## BEGIN

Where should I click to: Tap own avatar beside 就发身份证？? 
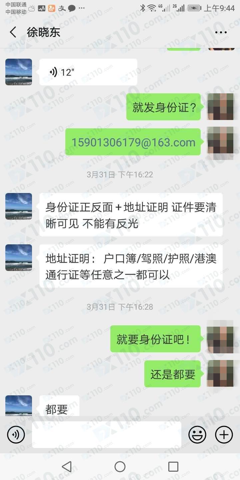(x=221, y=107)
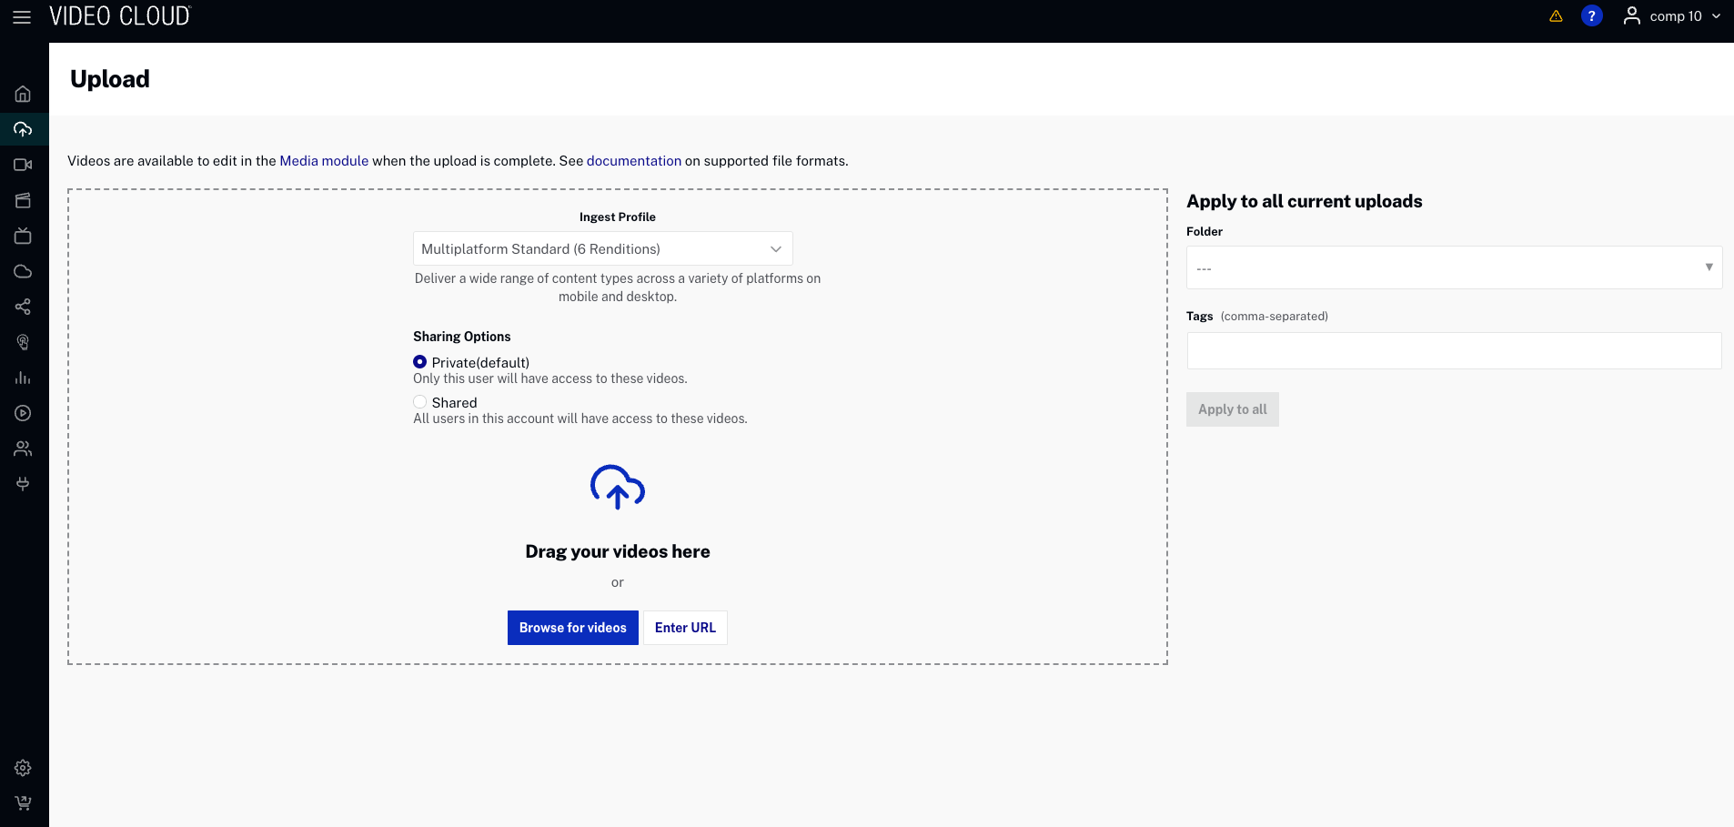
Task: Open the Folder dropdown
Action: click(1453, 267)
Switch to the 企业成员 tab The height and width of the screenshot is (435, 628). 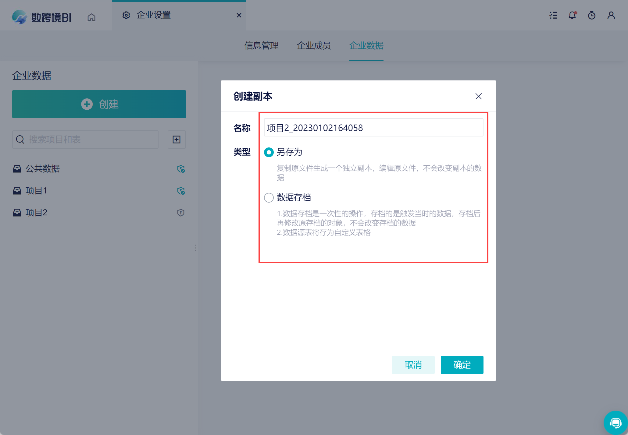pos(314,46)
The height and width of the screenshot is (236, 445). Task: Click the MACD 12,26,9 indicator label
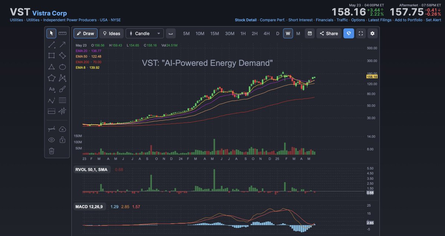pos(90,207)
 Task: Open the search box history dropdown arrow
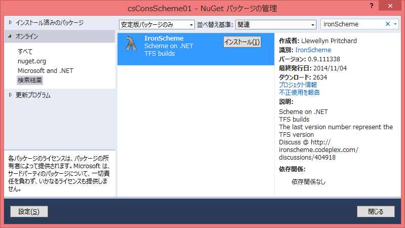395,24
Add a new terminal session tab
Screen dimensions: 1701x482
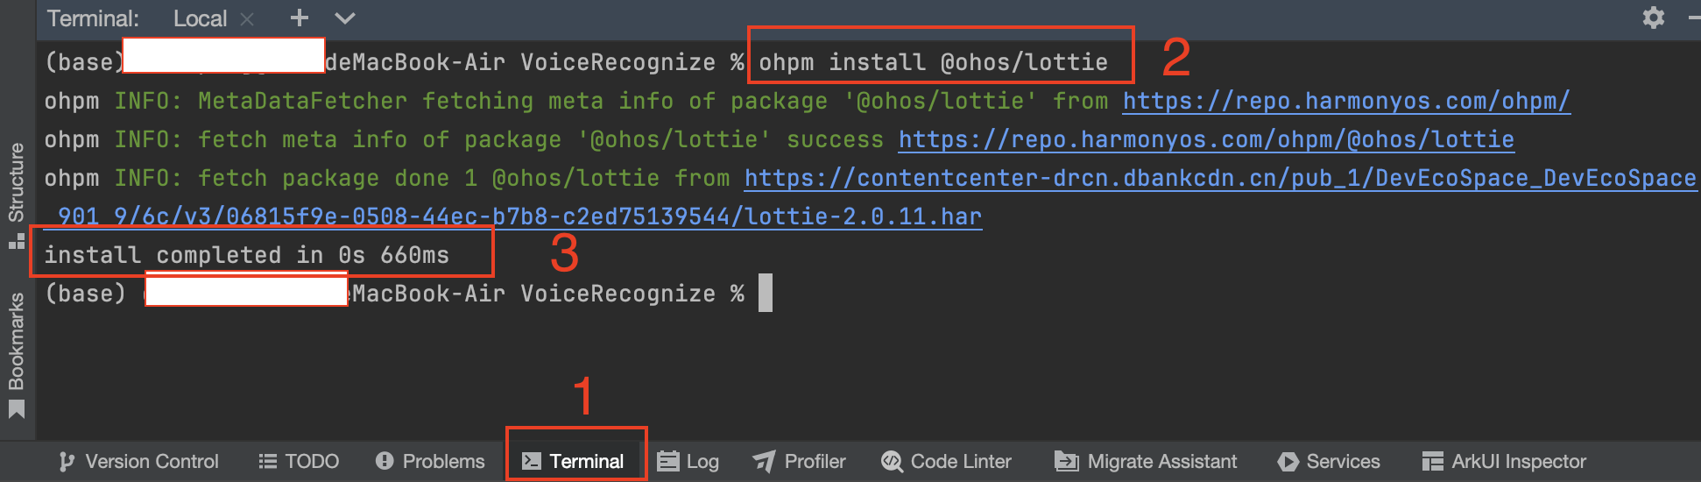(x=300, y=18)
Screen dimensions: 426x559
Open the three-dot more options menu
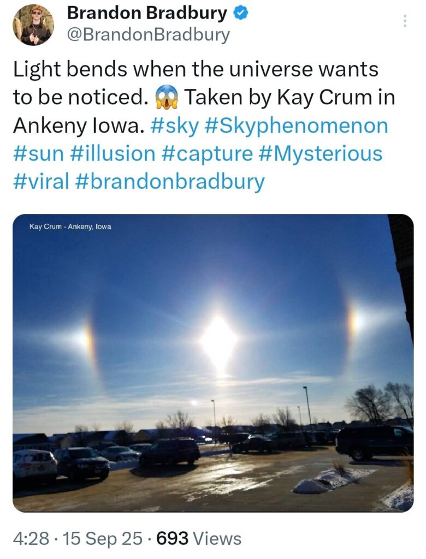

## END
## BEGIN

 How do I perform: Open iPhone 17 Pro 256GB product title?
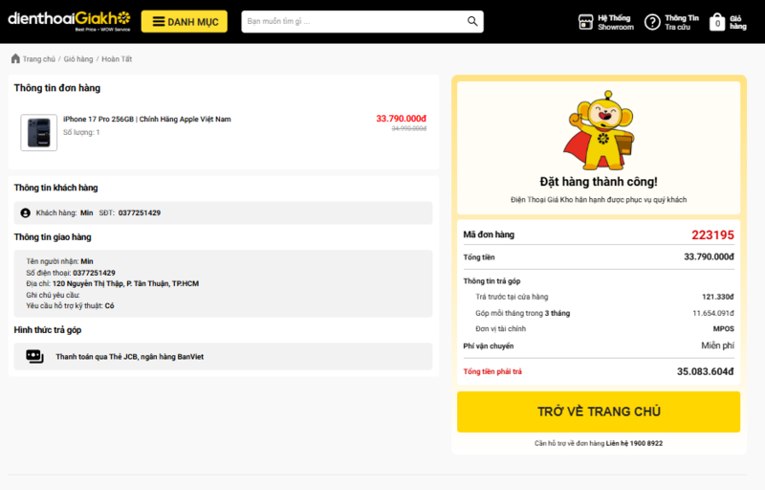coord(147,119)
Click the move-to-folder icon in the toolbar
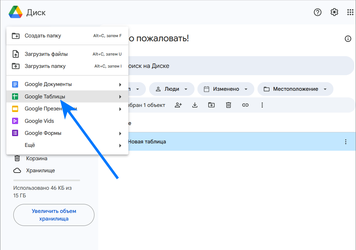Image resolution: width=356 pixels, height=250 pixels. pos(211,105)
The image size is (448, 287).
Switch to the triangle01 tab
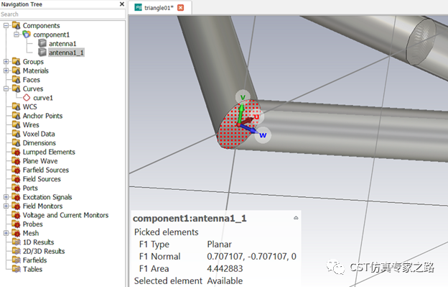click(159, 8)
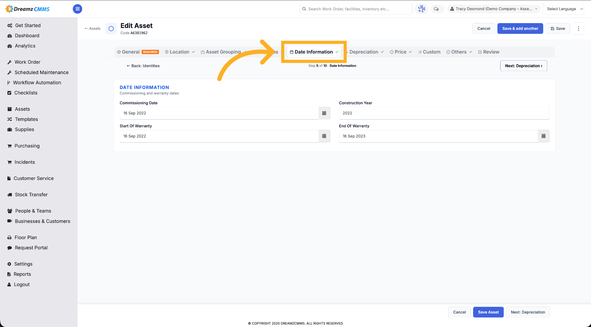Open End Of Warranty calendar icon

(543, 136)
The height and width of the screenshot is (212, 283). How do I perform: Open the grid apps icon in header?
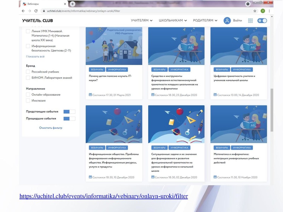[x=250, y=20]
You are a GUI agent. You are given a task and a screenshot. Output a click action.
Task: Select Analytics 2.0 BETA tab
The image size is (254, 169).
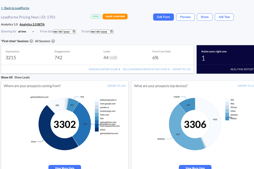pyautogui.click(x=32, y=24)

## END
## BEGIN

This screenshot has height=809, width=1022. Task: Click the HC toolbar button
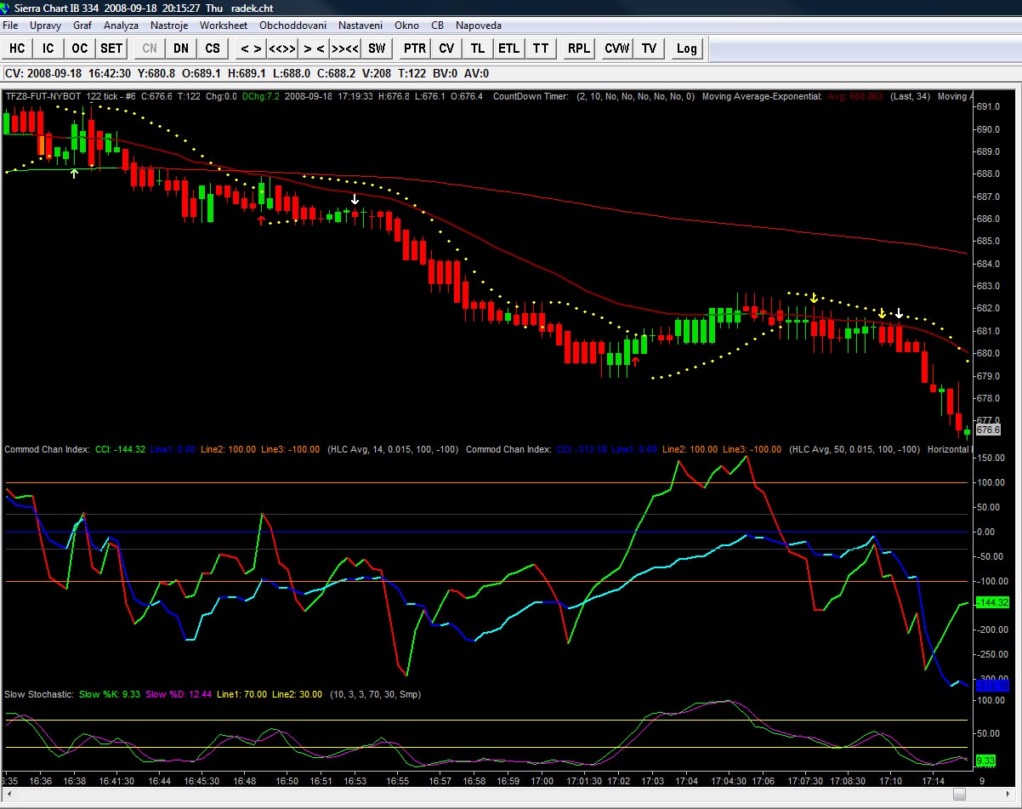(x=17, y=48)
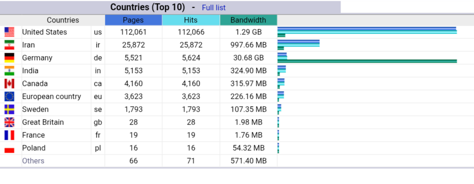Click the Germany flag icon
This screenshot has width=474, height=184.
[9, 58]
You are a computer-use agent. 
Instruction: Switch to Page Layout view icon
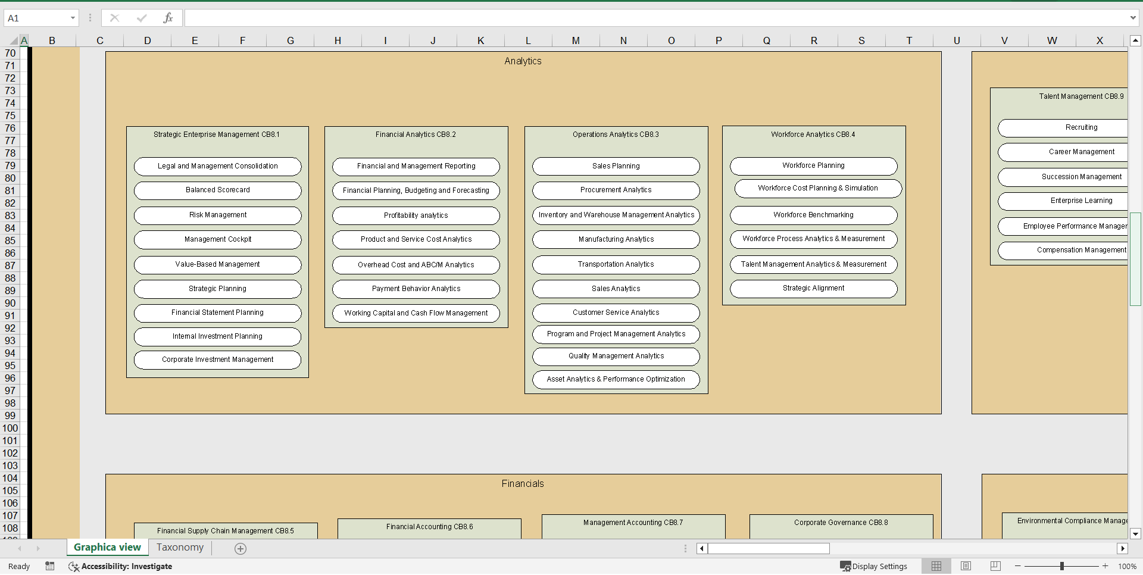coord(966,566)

## END

TASK GOAL> Quote the listing above from the line with "The height and width of the screenshot is (212, 283)." up to and including the line with "pyautogui.click(x=32, y=24)", leaving out the pictures.

FINAL RESULT>
The height and width of the screenshot is (212, 283). How do I perform: Open the grid apps icon in header?
[x=250, y=20]
You are a GUI agent. You are given a task and a screenshot. Output a click action.
Task: Select Analytics 2.0 BETA tab
The image size is (254, 169).
pyautogui.click(x=32, y=24)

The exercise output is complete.